• WHAT YOU HAVE TO DO: Retype, exactly and with nothing added, the lines from the one showing "Task: Collapse the" through the final line of the material. Omit pictures.

* * * * * * * * *

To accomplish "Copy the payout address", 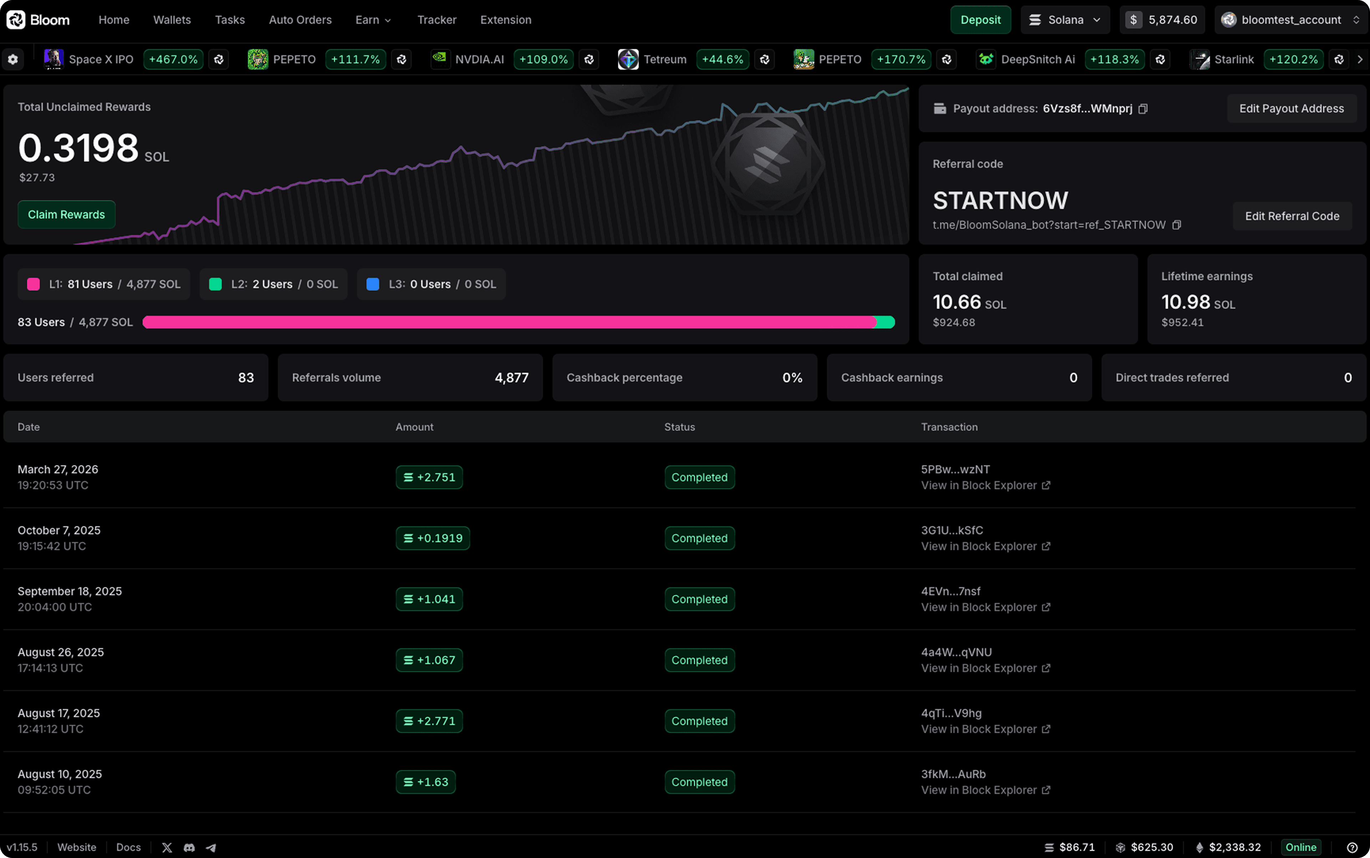I will [x=1143, y=108].
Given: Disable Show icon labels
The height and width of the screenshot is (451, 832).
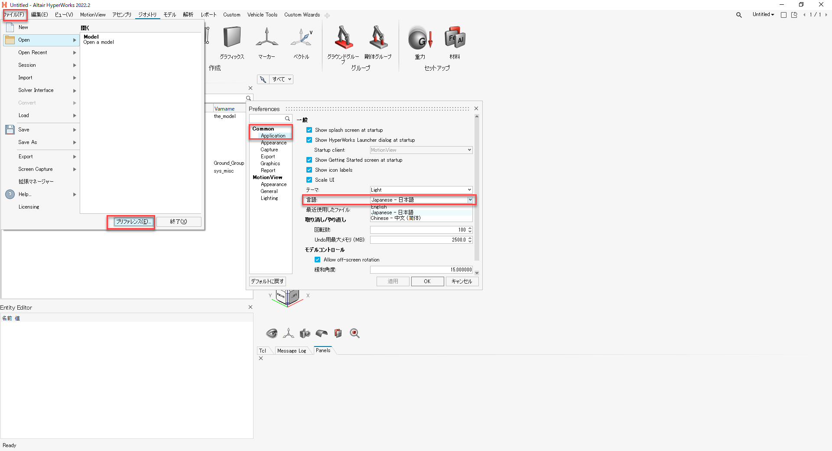Looking at the screenshot, I should coord(309,170).

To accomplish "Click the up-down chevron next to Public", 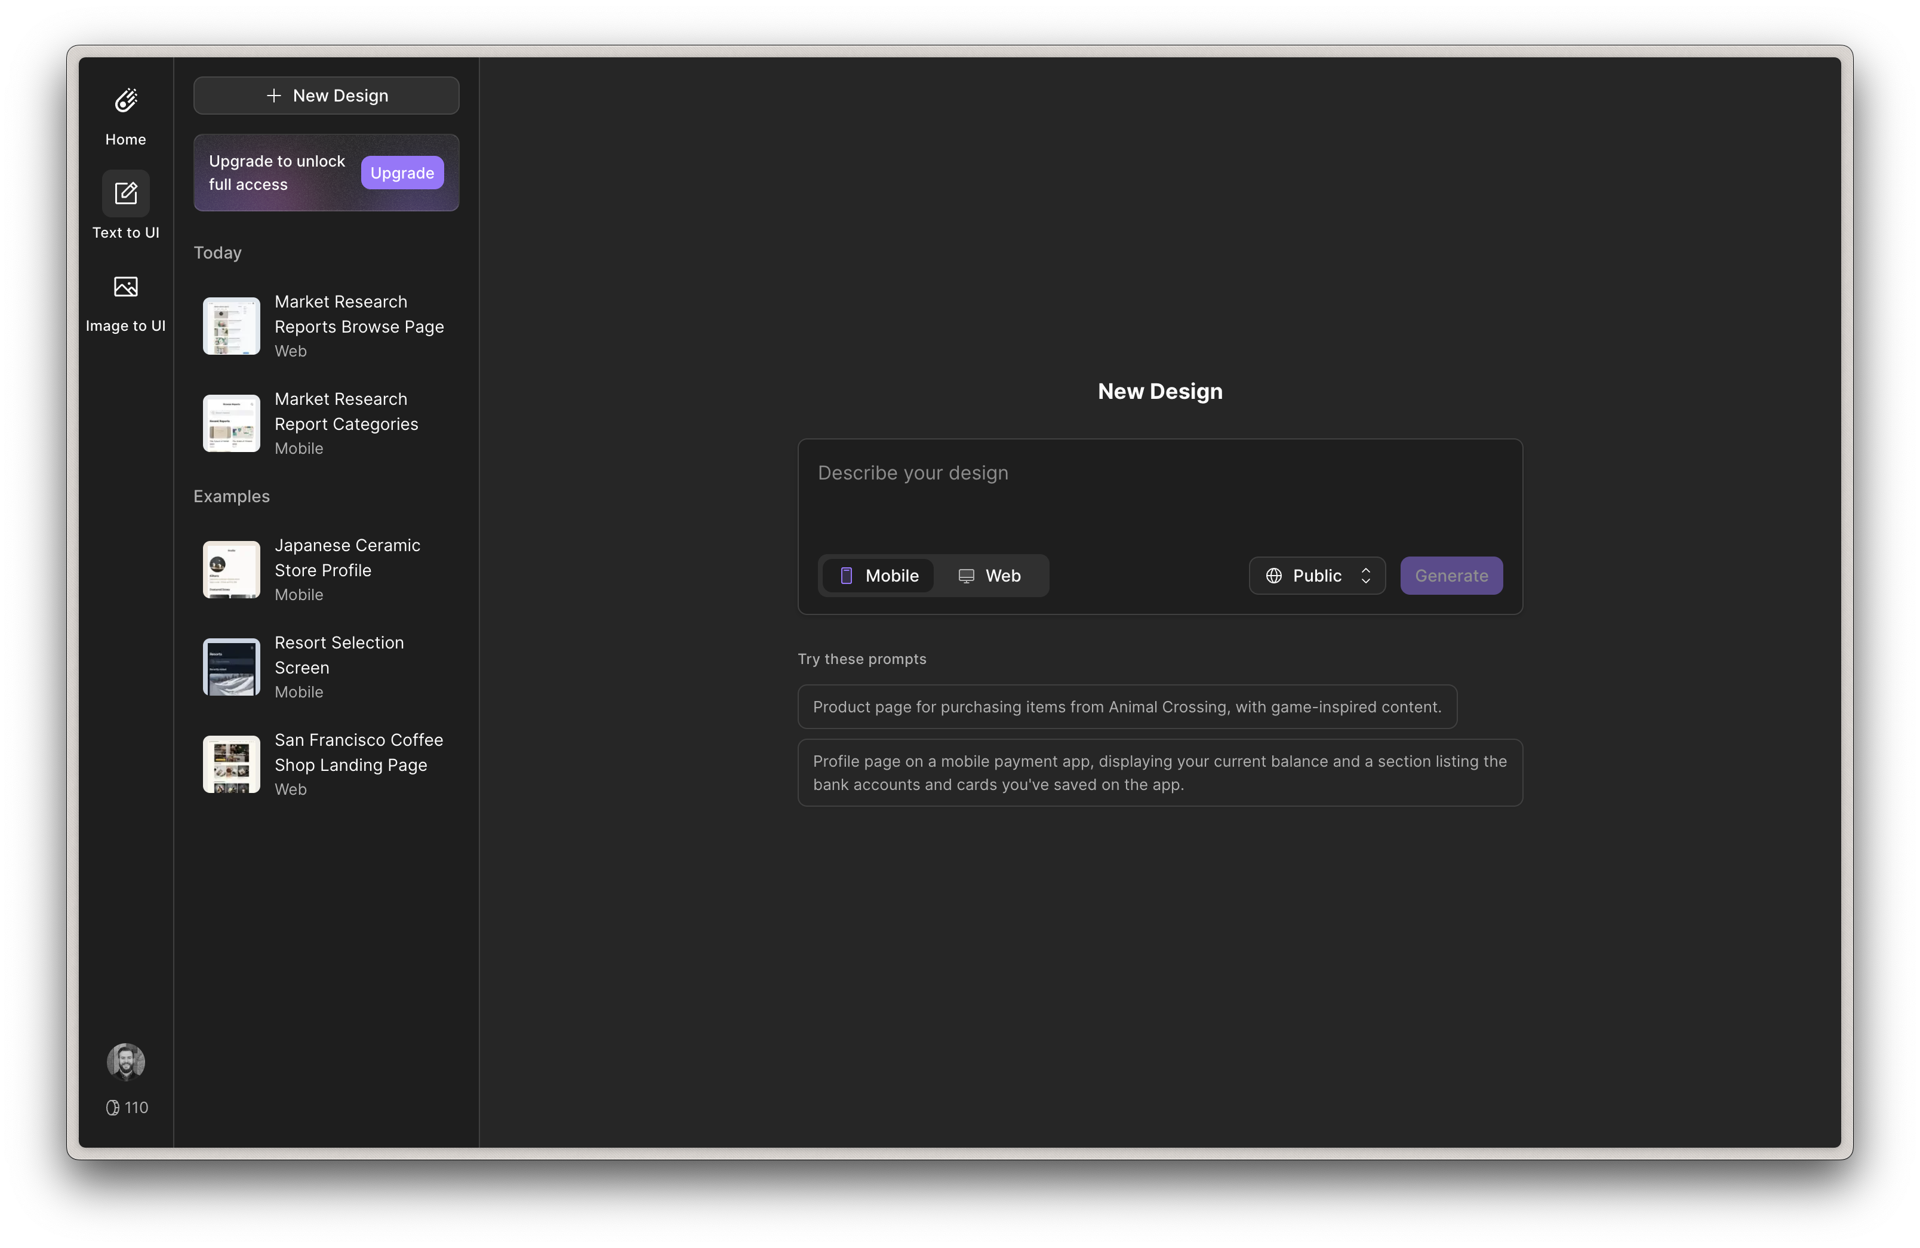I will pyautogui.click(x=1366, y=576).
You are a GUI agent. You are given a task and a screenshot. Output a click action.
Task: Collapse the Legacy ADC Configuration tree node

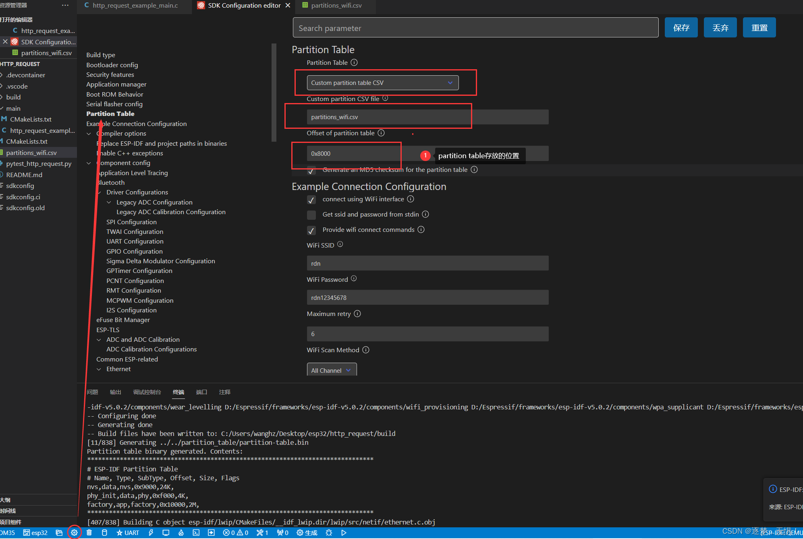tap(109, 202)
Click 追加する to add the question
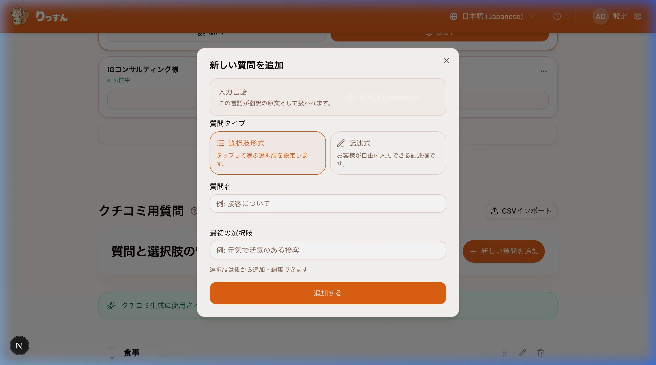Image resolution: width=656 pixels, height=365 pixels. pyautogui.click(x=328, y=293)
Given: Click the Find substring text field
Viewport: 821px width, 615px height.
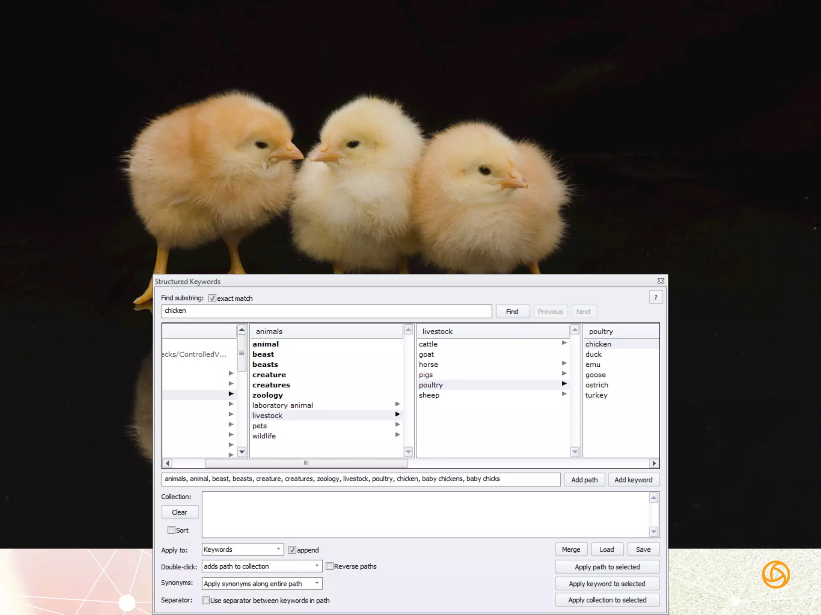Looking at the screenshot, I should click(x=326, y=311).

* * * * * * * * *

• RESULT OF THIS TASK:
Task: Collapse the Legacy ADC Configuration tree node

tap(109, 202)
Click 追加する to add the question
Image resolution: width=656 pixels, height=365 pixels. pyautogui.click(x=328, y=293)
Given: Click the Find substring text field
Viewport: 821px width, 615px height.
Looking at the screenshot, I should click(x=326, y=311).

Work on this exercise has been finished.